Il a un petit (grand?) frère que personne n’a encore osé inscrire dans quelque constitution que ce soit : le principe « tueur-payeur ». Pardon du caractère un peu raide du mot « tueur » : je n’en ai pas trouvé de plus clair. Il englobe bien sûr des dommages à la santé n’allant pas jusqu’à la mort. Dans tous les cas, il s’agit de dommages démontrés, connus de celui qui les produit au moment où il les produit.
Les deux principes sont étroitement liés : le pollueur, en fin de compte, nuit non seulement à l’environnement mais à l’homme qui y vit. Et si l’homme n’était pas là pour en souffrir, qui serait là pour s’en plaindre ?
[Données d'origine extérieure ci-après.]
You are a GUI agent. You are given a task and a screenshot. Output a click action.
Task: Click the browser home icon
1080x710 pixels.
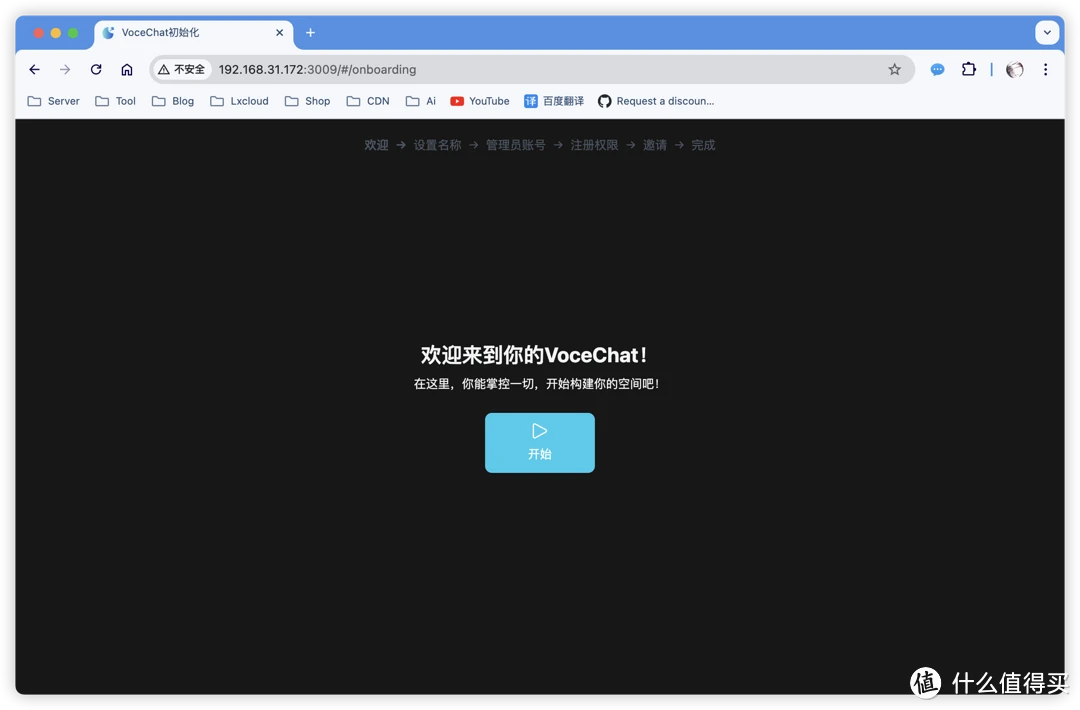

La question n’est pas légère. L’écologie environnementale vaut d’abord au travers de l’écologie humaine . Voilà qui paraît pour certains une évidence, mais que d’autres n’ont pas saisi dans tous ses développements. Si nous voulons sauver l’ours Balou dans les Pyrénées, ou la pimprenelle des ruisseaux, c’est parce que nous craignons qu’in fine leur disparition nuise à l’homme lui même.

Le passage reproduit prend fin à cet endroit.